Transducers are simply a function of one arity. The only argument is another transducer transformer (labeled xf in the code base). Note the distinction between the transducer which is a function of one argument and the transformer an object whose methods we'll describe in the following section.

For example the following simplified definition of map:

var map = function(f) {
    return function(xf) {
        return Map(f, xf);
    };
};

Since transducers are simply functions of one argument they can be composed easily via function composition to create transformer pipelines. Note that transducers return transformers when invoked.

Transformer protocol

Transformers are objects. They must implement 3 methods, @@transducer/init, @@transducer/result and @@transducer/step. If a transformer is intended to be composed with other transformers they should either close over the next transformer or store it in a field.

For example the Map transformer could look something like the following:

var Map = function(f, xf) {
    return {
       "@@transducer/init": function() { 
           return xf["@@transducer/init"](); 
       },
       "@@transducer/result": function(result) { 
           return xf["@@transducer/result"](result); 
       },
       "@@transducer/step": function(result, input) {
           return xf["@@transducer/step"](result, f(input)); 
       }
    };
};

Note how we take care to call the next transformer in the pipeline. We could have of course created Map as a proper JavaScript type with prototype methods - this is in fact how it is done in transducers-js.

Reduced

Detecting the reduced state is critical to short circuiting a reduction/transduction. A reduced value is denoted by any JavaScript object that has the property @@transducer/reduced set to true. The reduced value should be stored in the @@transducer/value property of this object.

Iteration

Anything which implements @@iterator which returns an ES6 compliant iterator is reducible/transducible. An ES6 iterator may also just be given directly to reduce or transduce.

Building

Fetch the dependencies:

bin/deps

To build for Node.js

bin/build_release_node

To build for the browser

bin/build_release_browser

Running the tests

Make sure you've first fetched the dependencies, then:

bin/test

Contributing

This library is open source, developed internally by Cognitect. Issues can be filed using GitHub Issues.

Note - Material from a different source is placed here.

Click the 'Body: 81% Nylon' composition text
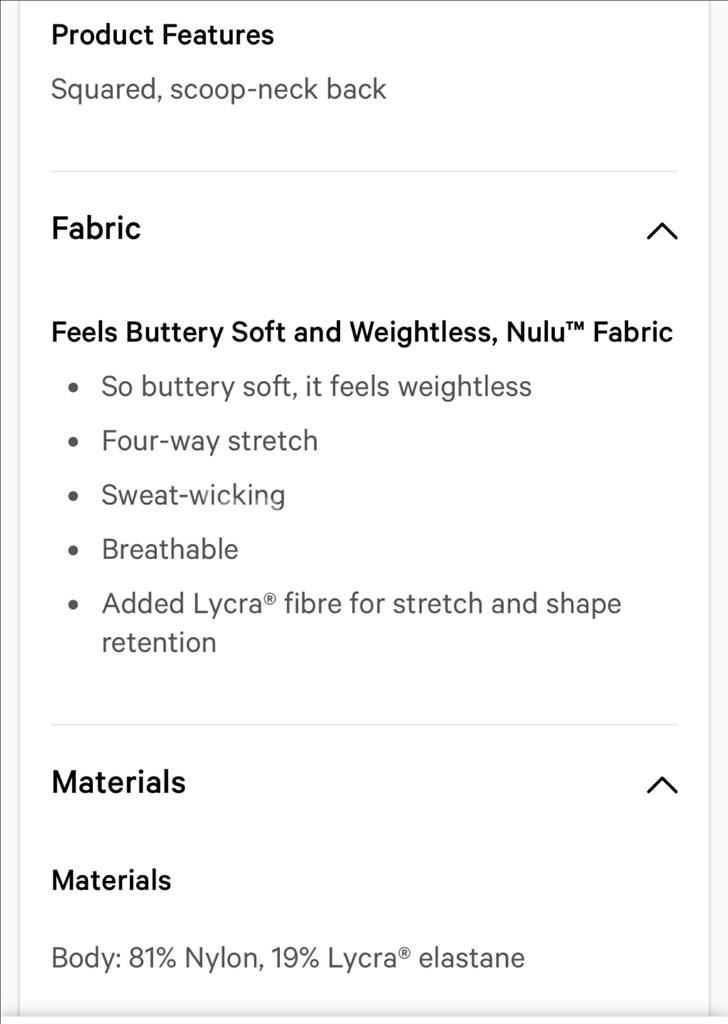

This project is provided without support or guarantee of continued development. Because transducers-js may be incorporated into products or client projects, we prefer to do development internally and do not accept pull requests or patches.

Copyright and License

Copyright © 2014-2015 Cognitect

Licensed under the Apache License, Version 2.0 (the "License"); you may not use this file except in compliance with the License. You may obtain a copy of the License at

http://www.apache.org/licenses/LICENSE-2.0

Unless required by applicable law or agreed to in writing, software distributed under the License is distributed on an "AS IS" BASIS, WITHOUT WARRANTIES OR CONDITIONS OF ANY KIND, either express or implied. See the License for the specific language governing permissions and limitations under the License.